>>>> "Stephen" == Stephen J Turnbull
<stephen(a)xemacs.org> writes:
>>>> "Uwe" == Uwe Brauer <oub(a)mat.ucm.es>
writes:
Uwe> I thought newlines are hard in the sense of a word processor.
Stephen> They are. But only in an Emacs buffer. Other text
Stephen> processing programs, including browsers, wordprocessors,
Stephen> wikis, and TeX will treat them differently from Emacs, and
Stephen> differently from each other.
Well then the filling function behaves a little contra intuitive:
Consider this:
Some test with a line of 35 columnENTER
continues like this till hereENTER
When I turn longlines-mode on (and set a corresponding variable) then
a end of line symbol will be inserted to every line "¶" !

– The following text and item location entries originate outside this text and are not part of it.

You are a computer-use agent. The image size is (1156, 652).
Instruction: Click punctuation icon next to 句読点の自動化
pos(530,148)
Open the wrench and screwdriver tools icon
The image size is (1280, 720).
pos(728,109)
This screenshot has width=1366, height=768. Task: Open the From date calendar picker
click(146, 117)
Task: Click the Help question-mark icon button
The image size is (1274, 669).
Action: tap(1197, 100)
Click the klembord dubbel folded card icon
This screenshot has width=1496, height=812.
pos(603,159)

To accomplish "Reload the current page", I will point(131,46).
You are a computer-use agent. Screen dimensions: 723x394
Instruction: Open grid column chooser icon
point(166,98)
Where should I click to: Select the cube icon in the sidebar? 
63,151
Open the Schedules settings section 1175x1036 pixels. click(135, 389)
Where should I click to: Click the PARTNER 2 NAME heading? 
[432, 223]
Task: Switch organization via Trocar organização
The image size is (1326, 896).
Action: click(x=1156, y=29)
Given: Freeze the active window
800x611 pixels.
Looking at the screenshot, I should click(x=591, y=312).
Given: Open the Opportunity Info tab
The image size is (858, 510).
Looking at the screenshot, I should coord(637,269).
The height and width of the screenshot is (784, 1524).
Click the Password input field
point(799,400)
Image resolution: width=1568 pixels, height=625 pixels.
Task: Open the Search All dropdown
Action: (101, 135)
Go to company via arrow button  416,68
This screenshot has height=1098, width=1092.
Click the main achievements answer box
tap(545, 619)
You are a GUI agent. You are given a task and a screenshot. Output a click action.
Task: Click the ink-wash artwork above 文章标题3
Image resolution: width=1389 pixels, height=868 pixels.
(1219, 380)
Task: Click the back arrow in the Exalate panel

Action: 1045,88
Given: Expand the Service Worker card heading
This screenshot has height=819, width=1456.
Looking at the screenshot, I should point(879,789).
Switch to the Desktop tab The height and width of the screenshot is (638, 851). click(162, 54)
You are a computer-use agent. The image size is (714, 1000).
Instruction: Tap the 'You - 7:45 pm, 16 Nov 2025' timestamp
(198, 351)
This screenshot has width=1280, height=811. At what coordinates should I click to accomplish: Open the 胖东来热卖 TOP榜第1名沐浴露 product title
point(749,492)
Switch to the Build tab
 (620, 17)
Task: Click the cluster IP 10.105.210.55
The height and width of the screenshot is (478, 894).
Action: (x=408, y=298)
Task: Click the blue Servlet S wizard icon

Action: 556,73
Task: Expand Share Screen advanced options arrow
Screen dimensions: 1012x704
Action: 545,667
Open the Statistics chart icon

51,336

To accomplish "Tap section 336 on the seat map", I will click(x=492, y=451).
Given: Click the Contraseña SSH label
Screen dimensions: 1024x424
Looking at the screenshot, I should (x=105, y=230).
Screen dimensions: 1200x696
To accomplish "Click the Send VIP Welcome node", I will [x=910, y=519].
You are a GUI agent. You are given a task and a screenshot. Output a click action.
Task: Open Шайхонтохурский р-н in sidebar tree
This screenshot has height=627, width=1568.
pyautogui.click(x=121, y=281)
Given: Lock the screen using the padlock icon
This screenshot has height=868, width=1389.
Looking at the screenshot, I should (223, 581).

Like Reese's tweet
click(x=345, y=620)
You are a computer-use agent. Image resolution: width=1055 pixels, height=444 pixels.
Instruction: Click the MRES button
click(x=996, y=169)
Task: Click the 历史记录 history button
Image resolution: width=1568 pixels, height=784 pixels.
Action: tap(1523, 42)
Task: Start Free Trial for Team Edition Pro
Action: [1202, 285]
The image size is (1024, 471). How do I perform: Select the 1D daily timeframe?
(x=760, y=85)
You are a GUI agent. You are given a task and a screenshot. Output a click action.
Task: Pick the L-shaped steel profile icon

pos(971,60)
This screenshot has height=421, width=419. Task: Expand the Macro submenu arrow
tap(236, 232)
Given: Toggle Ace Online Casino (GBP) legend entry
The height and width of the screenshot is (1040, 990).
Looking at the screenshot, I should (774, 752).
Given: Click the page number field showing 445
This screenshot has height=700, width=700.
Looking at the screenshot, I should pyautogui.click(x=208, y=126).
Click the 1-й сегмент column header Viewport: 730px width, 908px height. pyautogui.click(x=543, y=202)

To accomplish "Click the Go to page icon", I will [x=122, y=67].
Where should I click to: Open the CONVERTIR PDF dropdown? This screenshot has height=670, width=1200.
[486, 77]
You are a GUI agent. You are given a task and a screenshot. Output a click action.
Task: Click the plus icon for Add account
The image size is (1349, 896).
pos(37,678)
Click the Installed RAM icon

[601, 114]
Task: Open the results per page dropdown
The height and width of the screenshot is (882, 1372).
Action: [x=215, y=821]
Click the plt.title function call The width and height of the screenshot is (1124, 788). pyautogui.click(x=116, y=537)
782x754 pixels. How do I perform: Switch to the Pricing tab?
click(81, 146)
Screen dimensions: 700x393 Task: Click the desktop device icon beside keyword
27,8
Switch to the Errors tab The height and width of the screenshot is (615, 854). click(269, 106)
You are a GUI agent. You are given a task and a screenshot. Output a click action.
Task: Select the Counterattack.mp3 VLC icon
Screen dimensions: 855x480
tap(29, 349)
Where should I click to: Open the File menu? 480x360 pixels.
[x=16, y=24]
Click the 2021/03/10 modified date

Some test with a line of 35 columnENTER¶
continues like this till hereENTER¶
When I run fill paragraph on the above paragraph I would get
Some test with a line of 35 column continues like this till
here¶
But now when I turn on longlines mode the line ending with `till' does
not get that symbol "¶" !
That is the filling function did no enter a newline? Has this
something to do with the variables
sentence-end-double-space
or
paragraph-start?
And finally given all that isn't the name use-hard-newlines a little
misleading? Wouldn't it be better to use the phrase
use-newlines-with-layout or something?